Bug 20732

Summary: Kernel locks up in macb interrupt handler on a flooded network
Product: Drivers Reporter: joshua.hoke
Component: NetworkAssignee: Deleted User (devnull+deleted_20230328)
Status: RESOLVED CODE_FIX    
Severity: normal CC: akpm, alan, kernelbugs
Priority: P1    
Hardware: All   
OS: Linux   
Kernel Version: 2.6.27.x, 2.6.36-rc8 Subsystem:
Regression: No Bisected commit-id:
Attachments: Reporter's patch
E-mail with patch

Description joshua.hoke 2010-10-18 20:21:19 UTC
Created attachment 33982 [details]
Reporter's patch

On a busy network, the macb driver could get stuck in the interrupt handler, quickly triggering the watchdog, due to a confluence of factors:

 1. macb_poll re-enables interrupts unconditionally, even when it will be called again because it exhausted its rx budget
 2. macb_interrupt only disabled interrupts when it could scheduled macb_poll, but scheduling fails when macb_poll is already scheduled because it didn't call napi_complete
 3. macb_interrupt loops until the interrupt status register is clear, which will never happen if it doesn't disable the RX interrupt

Since macb_interrupt runs in interrupt context, this effectively locks up the machine, triggering the watchdog timer. (The RT kernel may have different behavior, but it's still a bug in the driver.)
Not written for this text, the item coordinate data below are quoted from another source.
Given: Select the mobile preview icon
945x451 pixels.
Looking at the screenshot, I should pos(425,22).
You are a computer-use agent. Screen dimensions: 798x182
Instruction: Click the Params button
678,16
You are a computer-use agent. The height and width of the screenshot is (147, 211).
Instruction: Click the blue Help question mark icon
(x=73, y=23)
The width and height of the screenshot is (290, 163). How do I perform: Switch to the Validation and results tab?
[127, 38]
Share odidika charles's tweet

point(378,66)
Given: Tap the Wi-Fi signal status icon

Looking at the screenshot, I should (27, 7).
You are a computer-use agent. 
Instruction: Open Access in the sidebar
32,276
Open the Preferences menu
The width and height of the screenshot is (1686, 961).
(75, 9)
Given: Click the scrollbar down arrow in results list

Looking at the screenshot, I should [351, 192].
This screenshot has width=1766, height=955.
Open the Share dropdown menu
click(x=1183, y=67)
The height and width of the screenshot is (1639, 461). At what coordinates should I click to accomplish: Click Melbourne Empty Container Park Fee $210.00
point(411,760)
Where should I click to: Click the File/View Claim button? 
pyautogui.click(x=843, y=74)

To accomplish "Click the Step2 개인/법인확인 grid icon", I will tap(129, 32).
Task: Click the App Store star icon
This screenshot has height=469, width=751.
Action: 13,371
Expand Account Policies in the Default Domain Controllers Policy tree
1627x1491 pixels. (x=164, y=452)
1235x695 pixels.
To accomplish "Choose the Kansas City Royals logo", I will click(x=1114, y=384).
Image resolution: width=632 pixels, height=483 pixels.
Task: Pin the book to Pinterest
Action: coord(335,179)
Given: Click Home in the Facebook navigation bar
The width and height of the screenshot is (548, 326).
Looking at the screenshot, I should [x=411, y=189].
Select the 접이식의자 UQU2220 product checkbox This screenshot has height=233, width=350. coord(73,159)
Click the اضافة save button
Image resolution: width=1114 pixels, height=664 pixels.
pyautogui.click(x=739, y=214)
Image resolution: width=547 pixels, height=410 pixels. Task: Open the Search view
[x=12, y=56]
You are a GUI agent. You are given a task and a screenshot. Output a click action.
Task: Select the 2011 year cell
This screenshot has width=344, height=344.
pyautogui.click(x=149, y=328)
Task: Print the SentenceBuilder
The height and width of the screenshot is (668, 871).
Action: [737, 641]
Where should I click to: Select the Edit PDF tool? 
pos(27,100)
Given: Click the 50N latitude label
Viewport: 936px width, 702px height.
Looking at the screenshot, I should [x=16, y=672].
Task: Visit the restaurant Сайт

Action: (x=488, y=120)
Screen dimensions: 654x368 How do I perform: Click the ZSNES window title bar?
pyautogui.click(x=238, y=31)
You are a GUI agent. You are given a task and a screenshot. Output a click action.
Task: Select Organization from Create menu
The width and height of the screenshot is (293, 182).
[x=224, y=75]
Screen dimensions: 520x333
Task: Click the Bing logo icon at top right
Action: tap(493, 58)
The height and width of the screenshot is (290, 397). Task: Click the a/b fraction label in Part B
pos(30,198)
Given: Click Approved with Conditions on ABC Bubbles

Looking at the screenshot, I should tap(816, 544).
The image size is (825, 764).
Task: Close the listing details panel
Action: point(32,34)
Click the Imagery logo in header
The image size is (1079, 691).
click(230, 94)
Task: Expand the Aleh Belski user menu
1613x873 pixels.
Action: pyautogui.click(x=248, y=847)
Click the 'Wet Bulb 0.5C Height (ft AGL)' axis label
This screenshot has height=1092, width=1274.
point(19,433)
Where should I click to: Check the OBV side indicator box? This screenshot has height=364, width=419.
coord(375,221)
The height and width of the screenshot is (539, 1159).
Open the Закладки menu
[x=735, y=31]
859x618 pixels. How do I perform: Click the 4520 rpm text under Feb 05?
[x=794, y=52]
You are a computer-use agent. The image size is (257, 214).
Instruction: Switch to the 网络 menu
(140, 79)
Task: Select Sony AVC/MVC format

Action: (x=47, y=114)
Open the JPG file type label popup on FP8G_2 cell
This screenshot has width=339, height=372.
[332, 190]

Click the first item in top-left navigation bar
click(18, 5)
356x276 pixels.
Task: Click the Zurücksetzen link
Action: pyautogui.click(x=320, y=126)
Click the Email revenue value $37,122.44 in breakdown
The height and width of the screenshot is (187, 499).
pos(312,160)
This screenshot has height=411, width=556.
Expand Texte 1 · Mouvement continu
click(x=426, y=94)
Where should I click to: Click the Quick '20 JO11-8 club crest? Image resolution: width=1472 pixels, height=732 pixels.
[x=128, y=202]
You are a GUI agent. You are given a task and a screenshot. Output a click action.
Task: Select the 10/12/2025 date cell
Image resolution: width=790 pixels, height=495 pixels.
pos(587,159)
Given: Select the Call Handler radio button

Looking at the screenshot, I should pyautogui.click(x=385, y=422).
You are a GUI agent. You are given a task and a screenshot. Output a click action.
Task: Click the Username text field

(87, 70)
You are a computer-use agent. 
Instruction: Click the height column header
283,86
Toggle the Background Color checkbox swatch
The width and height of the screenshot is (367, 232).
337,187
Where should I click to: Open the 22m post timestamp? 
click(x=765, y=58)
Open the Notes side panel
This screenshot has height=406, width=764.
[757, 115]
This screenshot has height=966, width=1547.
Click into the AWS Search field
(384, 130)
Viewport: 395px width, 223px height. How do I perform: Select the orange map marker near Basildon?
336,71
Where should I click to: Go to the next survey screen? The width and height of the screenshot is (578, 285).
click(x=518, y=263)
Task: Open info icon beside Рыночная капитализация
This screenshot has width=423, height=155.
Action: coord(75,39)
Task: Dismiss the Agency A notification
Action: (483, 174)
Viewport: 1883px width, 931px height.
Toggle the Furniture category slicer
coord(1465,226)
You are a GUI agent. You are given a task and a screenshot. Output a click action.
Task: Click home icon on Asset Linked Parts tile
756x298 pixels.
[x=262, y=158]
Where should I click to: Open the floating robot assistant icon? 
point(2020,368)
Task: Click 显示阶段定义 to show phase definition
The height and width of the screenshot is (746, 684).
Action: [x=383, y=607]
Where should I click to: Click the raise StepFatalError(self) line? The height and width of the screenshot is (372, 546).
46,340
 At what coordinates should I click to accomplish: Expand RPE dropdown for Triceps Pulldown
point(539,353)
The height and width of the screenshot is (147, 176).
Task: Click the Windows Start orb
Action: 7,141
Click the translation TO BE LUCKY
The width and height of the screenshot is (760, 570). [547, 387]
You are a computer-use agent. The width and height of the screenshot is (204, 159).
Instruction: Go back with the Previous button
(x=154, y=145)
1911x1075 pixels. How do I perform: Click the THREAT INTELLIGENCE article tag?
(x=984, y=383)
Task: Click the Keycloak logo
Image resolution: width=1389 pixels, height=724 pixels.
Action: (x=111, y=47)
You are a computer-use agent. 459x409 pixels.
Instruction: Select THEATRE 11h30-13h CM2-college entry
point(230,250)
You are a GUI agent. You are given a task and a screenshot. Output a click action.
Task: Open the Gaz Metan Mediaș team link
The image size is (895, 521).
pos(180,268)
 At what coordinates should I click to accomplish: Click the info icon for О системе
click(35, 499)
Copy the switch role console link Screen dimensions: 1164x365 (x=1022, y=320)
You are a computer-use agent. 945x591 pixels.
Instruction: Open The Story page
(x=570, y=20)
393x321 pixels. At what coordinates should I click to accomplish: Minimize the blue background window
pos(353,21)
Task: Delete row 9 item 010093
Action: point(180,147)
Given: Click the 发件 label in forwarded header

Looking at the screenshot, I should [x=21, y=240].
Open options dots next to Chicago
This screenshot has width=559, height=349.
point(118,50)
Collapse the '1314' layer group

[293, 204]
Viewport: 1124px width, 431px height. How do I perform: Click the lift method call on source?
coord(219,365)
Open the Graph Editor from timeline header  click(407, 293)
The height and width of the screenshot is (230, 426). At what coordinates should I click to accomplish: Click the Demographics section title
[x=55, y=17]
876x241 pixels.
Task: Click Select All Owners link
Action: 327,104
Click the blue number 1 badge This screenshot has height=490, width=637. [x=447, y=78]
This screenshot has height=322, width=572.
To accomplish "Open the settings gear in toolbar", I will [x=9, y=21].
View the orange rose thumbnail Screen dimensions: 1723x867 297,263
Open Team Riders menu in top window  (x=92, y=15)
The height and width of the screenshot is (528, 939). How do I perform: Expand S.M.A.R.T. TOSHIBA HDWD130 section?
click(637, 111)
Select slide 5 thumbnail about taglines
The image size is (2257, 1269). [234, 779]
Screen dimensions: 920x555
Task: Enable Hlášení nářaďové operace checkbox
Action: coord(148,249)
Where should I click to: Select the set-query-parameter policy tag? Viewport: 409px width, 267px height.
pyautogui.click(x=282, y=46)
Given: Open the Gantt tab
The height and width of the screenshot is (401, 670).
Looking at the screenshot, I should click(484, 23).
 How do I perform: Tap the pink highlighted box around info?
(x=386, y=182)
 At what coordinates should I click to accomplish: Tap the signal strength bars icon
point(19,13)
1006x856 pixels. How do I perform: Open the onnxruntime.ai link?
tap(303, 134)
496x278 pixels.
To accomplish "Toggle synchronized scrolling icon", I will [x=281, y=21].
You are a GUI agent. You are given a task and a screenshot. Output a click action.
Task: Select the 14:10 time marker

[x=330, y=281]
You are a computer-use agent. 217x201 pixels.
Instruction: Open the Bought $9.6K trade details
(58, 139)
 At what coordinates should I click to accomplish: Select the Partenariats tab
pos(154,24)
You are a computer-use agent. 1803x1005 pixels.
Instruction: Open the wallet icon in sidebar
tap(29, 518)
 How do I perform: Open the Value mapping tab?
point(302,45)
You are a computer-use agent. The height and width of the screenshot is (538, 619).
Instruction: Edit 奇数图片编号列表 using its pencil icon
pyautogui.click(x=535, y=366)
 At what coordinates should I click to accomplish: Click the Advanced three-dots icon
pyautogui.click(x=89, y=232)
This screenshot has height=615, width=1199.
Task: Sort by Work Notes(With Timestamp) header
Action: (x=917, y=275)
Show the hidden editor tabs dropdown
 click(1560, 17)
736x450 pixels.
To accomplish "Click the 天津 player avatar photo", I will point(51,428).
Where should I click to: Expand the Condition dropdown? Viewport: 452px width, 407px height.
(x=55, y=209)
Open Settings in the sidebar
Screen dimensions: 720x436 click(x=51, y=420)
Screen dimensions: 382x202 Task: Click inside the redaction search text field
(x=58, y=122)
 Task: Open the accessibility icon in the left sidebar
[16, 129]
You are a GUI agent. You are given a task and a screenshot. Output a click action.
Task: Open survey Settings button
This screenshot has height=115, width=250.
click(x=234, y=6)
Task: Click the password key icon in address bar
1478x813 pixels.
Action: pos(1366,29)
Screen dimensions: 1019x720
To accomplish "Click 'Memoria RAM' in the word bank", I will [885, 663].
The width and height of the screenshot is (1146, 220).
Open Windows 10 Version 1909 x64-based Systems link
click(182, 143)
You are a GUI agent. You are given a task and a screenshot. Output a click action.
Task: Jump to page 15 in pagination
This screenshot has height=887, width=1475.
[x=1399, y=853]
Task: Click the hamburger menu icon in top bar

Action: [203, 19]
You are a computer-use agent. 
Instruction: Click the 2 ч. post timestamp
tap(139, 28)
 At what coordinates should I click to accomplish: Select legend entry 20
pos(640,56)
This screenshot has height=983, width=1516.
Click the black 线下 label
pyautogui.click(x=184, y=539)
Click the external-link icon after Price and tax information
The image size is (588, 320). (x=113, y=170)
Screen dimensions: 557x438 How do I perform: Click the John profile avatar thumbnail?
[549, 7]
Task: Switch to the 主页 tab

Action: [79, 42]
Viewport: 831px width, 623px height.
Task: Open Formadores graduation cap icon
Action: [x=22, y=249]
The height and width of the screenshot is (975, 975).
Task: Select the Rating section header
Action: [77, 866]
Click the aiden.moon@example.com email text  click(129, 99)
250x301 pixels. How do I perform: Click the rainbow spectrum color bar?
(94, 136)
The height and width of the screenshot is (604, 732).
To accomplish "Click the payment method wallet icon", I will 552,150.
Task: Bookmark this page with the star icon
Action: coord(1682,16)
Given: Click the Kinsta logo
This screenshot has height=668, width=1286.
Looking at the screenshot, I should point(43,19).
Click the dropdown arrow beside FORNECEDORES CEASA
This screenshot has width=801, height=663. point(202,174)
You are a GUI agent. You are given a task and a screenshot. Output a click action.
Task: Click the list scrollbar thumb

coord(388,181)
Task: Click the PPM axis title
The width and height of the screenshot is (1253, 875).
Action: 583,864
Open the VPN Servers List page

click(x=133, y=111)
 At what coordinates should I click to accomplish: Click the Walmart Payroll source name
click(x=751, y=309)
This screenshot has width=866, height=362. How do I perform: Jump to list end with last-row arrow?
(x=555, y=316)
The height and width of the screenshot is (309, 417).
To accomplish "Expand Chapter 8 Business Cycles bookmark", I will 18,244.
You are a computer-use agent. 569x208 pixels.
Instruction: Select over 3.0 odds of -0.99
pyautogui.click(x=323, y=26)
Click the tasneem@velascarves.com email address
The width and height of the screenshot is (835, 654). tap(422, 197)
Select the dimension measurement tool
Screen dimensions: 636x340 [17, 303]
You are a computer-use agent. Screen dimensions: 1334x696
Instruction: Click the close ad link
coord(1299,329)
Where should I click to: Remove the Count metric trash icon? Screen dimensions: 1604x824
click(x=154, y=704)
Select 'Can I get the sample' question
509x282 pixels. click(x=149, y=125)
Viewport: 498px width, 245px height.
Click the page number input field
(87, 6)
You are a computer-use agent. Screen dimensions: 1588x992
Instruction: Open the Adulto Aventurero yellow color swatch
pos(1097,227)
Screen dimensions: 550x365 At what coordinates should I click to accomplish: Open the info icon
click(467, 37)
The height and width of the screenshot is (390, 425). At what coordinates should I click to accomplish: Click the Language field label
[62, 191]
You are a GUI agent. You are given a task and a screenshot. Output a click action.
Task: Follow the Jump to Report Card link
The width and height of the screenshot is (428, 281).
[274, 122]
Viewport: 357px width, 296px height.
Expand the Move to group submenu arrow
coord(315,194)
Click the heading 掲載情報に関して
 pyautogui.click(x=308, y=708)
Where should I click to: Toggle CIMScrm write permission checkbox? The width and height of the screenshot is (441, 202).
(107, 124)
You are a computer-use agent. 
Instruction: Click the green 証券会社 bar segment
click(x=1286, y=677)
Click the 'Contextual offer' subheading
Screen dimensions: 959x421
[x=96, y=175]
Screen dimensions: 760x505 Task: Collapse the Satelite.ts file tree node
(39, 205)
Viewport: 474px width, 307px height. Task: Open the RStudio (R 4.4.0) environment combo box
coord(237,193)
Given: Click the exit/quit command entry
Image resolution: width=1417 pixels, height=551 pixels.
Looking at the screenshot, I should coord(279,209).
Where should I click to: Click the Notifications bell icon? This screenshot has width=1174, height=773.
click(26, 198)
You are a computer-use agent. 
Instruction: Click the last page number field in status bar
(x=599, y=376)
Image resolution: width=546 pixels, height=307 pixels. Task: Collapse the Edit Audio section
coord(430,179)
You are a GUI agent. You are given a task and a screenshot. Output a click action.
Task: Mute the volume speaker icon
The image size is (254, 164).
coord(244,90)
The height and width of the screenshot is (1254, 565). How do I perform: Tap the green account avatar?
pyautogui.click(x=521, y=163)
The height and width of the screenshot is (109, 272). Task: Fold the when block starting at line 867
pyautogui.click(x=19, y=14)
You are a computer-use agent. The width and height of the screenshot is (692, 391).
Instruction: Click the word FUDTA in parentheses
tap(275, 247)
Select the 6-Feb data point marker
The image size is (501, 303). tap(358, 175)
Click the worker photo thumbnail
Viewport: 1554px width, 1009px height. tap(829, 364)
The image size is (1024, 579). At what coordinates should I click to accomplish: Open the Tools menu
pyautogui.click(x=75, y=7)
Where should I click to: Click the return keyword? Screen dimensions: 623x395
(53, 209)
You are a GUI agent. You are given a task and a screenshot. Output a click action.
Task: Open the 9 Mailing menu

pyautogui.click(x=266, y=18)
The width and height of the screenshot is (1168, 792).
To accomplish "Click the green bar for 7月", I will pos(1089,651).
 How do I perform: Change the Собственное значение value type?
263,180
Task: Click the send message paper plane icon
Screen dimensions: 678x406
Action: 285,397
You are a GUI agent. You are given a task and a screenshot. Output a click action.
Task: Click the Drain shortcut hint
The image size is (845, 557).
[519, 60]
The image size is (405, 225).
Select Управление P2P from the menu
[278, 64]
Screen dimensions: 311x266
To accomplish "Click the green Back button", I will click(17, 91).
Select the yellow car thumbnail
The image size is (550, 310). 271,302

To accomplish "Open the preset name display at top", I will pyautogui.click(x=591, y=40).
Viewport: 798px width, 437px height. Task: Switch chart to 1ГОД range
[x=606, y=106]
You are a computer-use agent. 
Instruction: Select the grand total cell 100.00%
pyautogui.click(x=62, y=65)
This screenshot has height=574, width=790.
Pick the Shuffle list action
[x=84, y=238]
This issue was readily reproducible on a flooded network with the 2.6.27.48 kernel. The same problems appear to still be in 2.6.36-rc8, so I am submitting this bug report.

The attached patches may need some cleanup but fix the problem for me. (The second one fixes a theoretical problem with the first.)
Comment 1 Andrew Morton 2010-10-18 23:27:51 UTC
Please don't send patches via bugzilla - it causes lots of problems with
our usual patch management and review processes.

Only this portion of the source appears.